Solid Tumor Proteome and Phosphoproteome Analysis by High Resolution Mass Spectrometry

Kinases play a prominent role in tumor development, pointing to the presence of specific phosphorylation patterns in tumor tissues. Here, we investigate whether recently developed high resolution mass spectrometric (MS) methods for proteome and phosphoproteome analysis can also be applied to solid tumors. As tumor model, we used TG3 mutant mice carrying skin melanomas. At total of 100 μg of solid tumor lysate yielded a melanoma proteome of 4443 identified proteins, including at least 88 putative melanoma markers previously found by cDNA microarray technology. Analysis of 2 mg of lysate from dissected melanoma with titansphere chromatography and 8 mg with strong cation exchange together resulted in the identification of more than 5600 phosphorylation sites on 2250 proteins. The phosphoproteome included many hits from pathways important in melanoma. One-month storage at −80 °C did not significantly decrease the number of identified phosphorylation sites. Thus, solid tumor can be analyzed by MS-based proteomics with similar efficiency as cell culture models and in amounts compatible with biopsies.
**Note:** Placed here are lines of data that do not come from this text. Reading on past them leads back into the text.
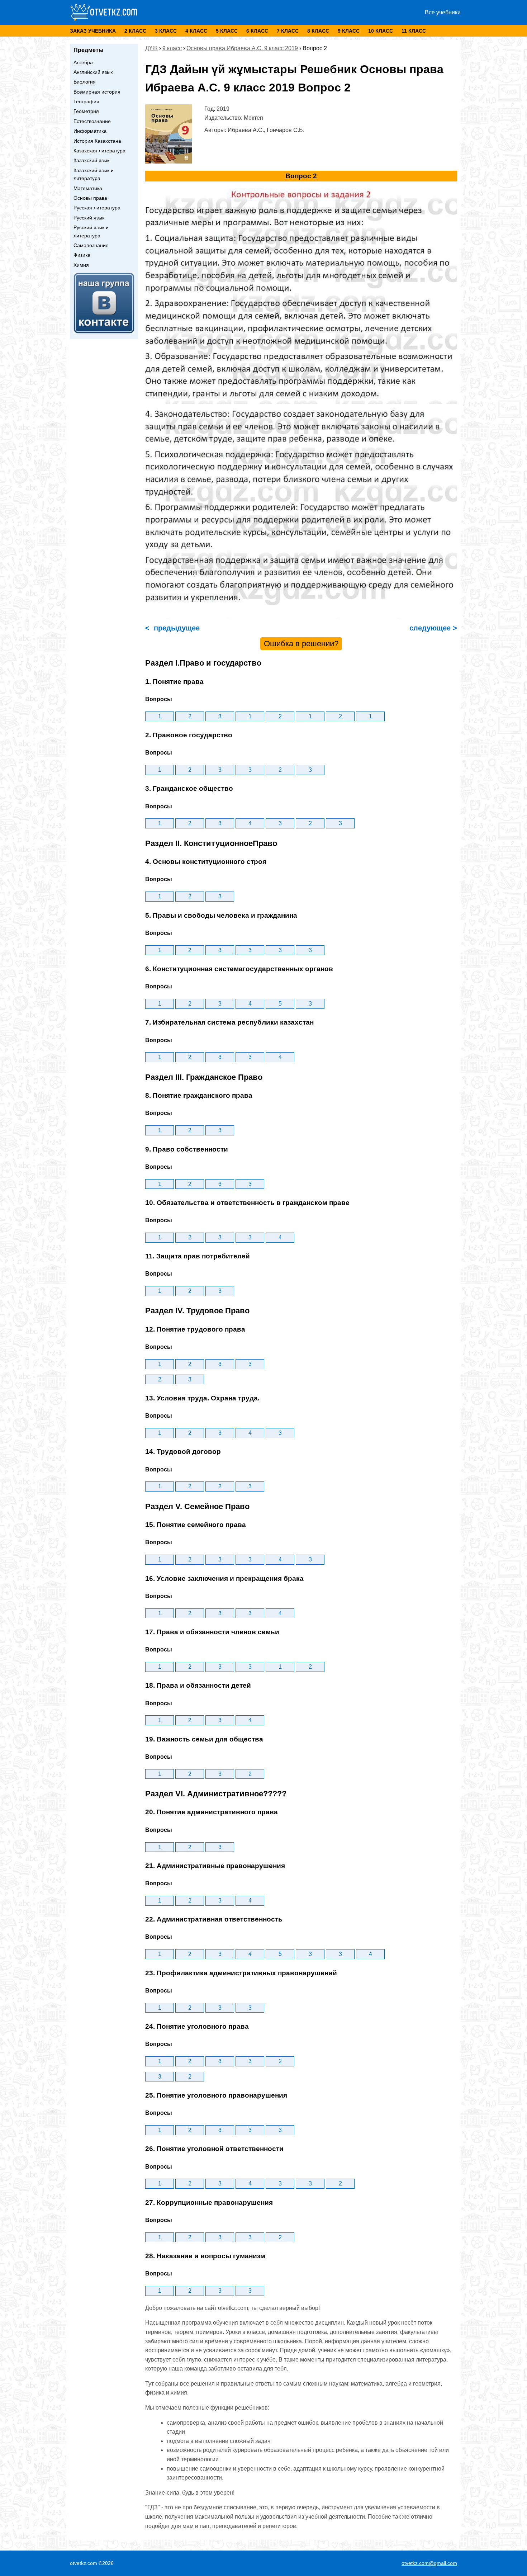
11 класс (414, 31)
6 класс (257, 31)
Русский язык (88, 218)
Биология (84, 82)
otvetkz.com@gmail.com (429, 2563)
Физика (81, 255)
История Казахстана (97, 141)
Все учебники (443, 12)
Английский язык (93, 72)
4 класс (196, 31)
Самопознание (91, 245)
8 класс (318, 31)
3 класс (166, 31)
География (86, 101)
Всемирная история (96, 92)
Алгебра (83, 62)
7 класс (288, 31)
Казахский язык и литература (93, 174)
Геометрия (86, 111)
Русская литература (96, 208)
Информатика (89, 131)
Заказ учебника (93, 31)
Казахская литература (99, 150)
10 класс (380, 31)
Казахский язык (91, 160)
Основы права (90, 198)
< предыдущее (172, 628)
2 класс (135, 31)
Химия (81, 265)
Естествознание (92, 121)
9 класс (349, 31)
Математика (87, 188)
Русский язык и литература (91, 231)
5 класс (227, 31)
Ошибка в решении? (301, 643)
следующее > (432, 628)
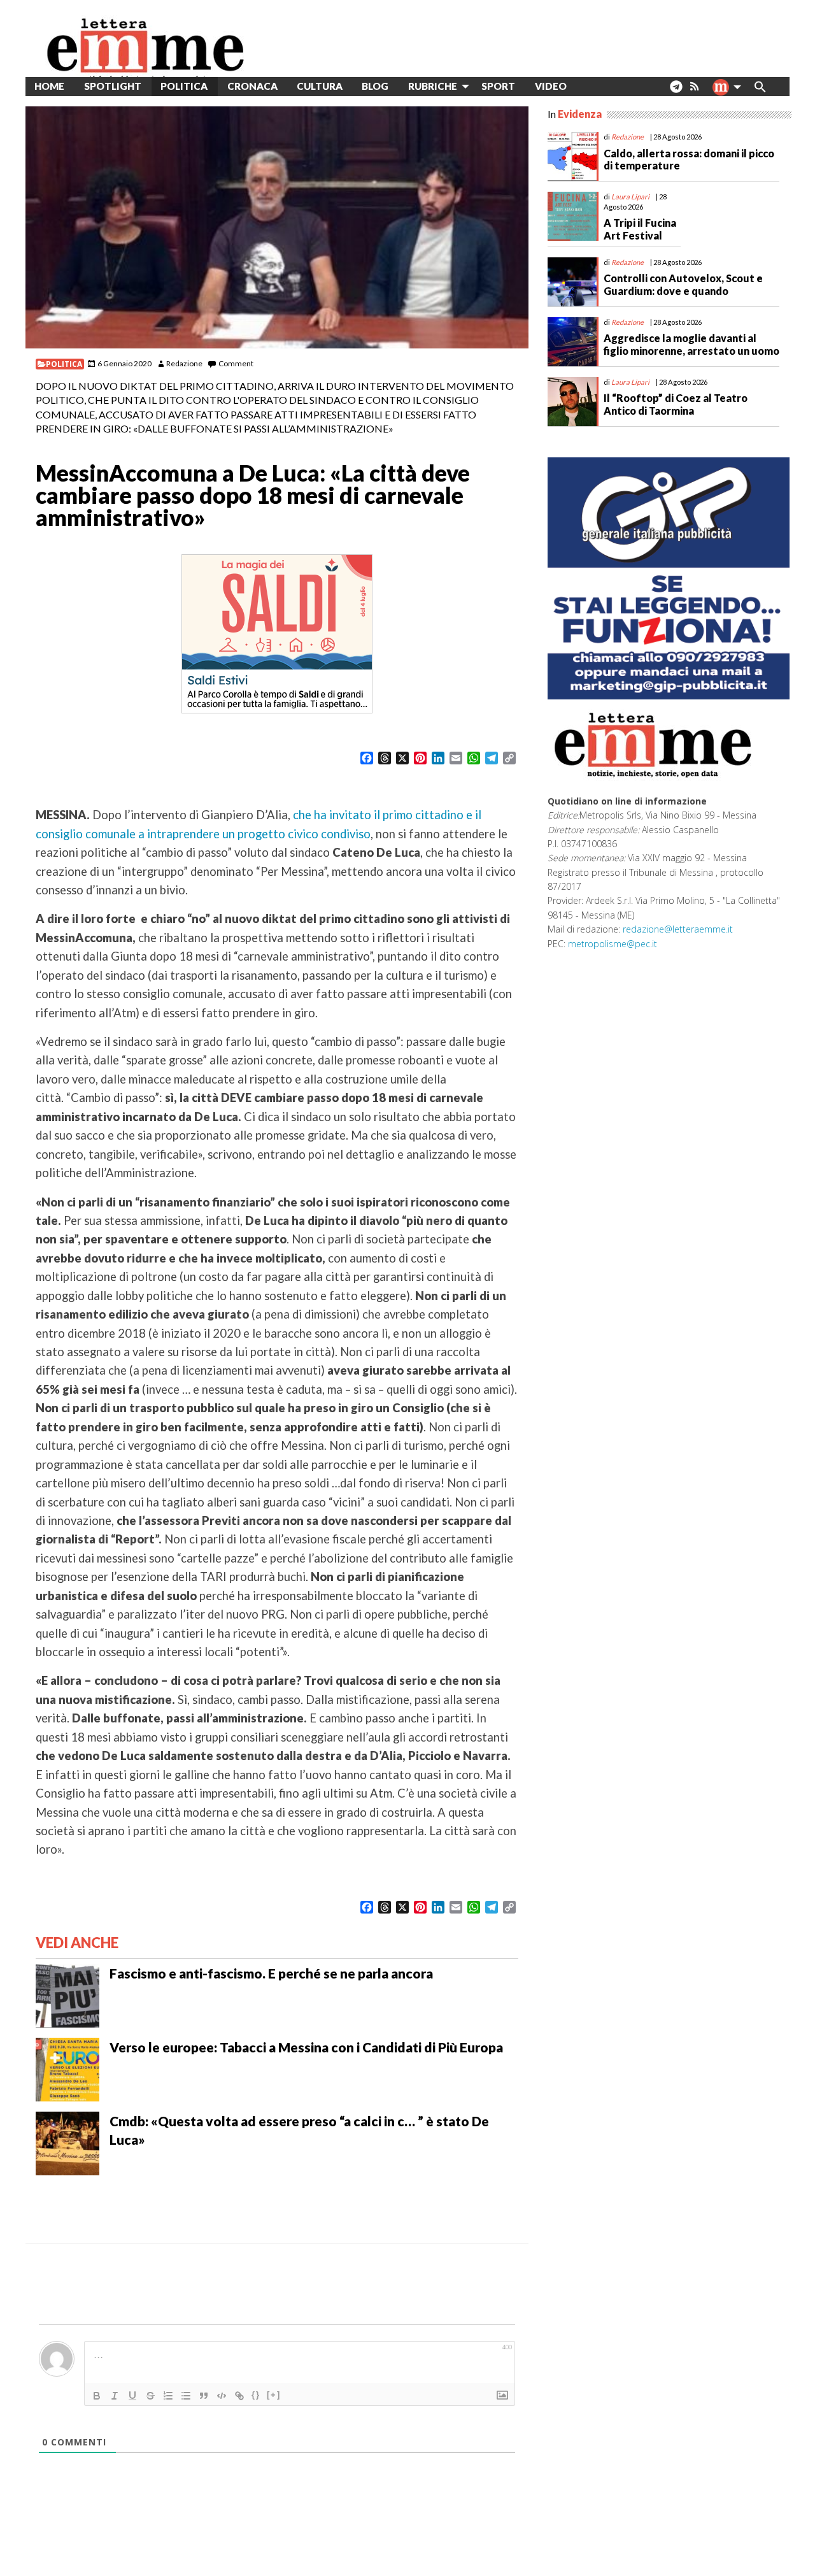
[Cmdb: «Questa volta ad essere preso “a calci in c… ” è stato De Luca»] (67, 2142)
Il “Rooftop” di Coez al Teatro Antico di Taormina (676, 404)
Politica (64, 364)
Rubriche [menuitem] (432, 86)
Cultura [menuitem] (320, 86)
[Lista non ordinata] (186, 2395)
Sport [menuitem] (498, 86)
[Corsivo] (115, 2395)
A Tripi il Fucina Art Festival (640, 229)
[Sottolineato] (132, 2395)
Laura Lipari (630, 196)
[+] (274, 2395)
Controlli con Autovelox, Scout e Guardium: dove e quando (683, 284)
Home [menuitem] (49, 86)
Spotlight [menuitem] (112, 86)
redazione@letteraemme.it (678, 929)
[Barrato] (150, 2395)
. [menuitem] (676, 91)
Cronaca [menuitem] (252, 86)
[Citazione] (204, 2395)
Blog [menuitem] (375, 86)
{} (256, 2395)
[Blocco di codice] (221, 2395)
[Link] (239, 2395)
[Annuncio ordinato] (168, 2395)
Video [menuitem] (551, 86)
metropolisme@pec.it (612, 944)
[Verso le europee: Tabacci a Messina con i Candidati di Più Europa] (67, 2068)
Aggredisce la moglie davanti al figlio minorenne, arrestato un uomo (691, 344)
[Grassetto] (97, 2395)
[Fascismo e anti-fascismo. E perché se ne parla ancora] (67, 1994)
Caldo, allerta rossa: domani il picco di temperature (689, 159)
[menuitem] (586, 86)
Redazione (184, 363)
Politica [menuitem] (184, 86)
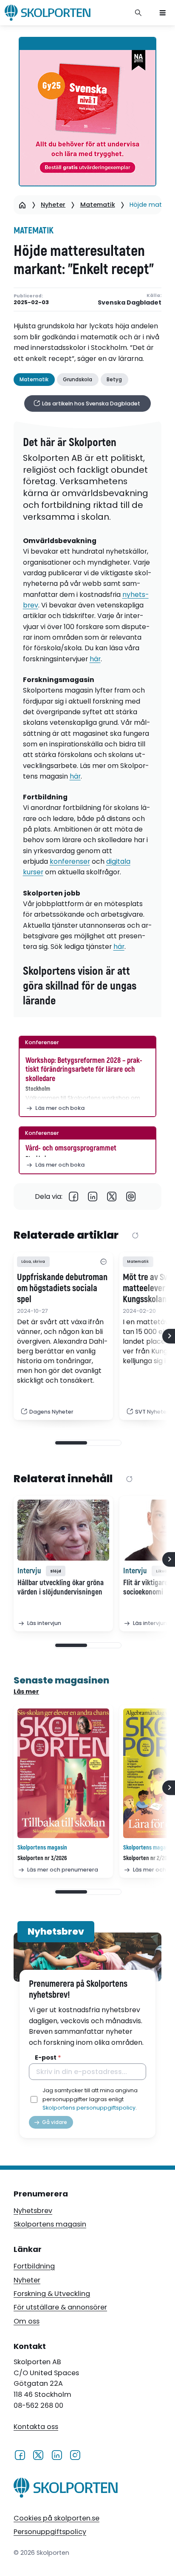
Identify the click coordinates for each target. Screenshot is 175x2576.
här (95, 659)
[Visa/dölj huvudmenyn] (162, 12)
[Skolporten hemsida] (47, 12)
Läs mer (26, 1691)
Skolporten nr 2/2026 (148, 1858)
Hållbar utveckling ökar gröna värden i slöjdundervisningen (60, 1587)
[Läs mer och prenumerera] (63, 1773)
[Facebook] (73, 1196)
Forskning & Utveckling (52, 2294)
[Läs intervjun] (63, 1530)
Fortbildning (34, 2266)
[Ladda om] (135, 1235)
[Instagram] (75, 2454)
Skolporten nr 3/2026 (42, 1858)
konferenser (70, 861)
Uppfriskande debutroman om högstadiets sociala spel (62, 1288)
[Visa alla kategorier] (103, 1262)
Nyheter (53, 204)
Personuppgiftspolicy (50, 2532)
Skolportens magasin (50, 2224)
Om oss (27, 2321)
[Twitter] (111, 1196)
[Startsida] (22, 205)
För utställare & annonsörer (60, 2307)
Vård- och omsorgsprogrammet (70, 1148)
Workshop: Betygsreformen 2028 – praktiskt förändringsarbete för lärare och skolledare (83, 1070)
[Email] (131, 1196)
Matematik (97, 204)
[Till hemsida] (65, 2489)
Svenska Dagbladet (129, 303)
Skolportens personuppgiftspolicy (88, 2107)
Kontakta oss (36, 2427)
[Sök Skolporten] (138, 12)
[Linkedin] (92, 1196)
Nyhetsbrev (33, 2211)
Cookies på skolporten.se (56, 2518)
激酶在肿瘤发生发展中发挥关键作用，这提示肿瘤组织中存在特异性的磷酸化修饰模式。本研究旨在探讨近年来开发的用于蛋白质组与磷酸化蛋白质组分析的高分辨率质谱（MS）技术，是否可应用于实体肿瘤的相关分析。本研究以携带皮肤黑色素瘤的TG3突变小鼠作为肿瘤模型。通过对总计100 μg实体肿瘤裂解液进行分析，共鉴定出4443个黑色素瘤蛋白质组相关蛋白，其中包含至少88个此前通过cDNA微阵列技术发现的潜在黑色素瘤标志物。采用泰坦球色谱（Titansphere Chromatography）对2 mg解剖分离的黑色素瘤裂解液进行分析，结合强阳离子交换色谱（strong cation exchange）对8 mg裂解液进行分析，最终共鉴定出2250个蛋白上的5600余个磷酸化位点。该磷酸化蛋白质组涵盖了诸多与黑色素瘤发生发展密切相关的信号通路相关靶点。样品在−80 ℃条件下储存1个月，并未显著降低可鉴定的磷酸化位点数量。综上，基于质谱的蛋白质组学技术可用于实体肿瘤分析，其鉴定效率与细胞培养模型相当，且所需样品量与活检样本兼容。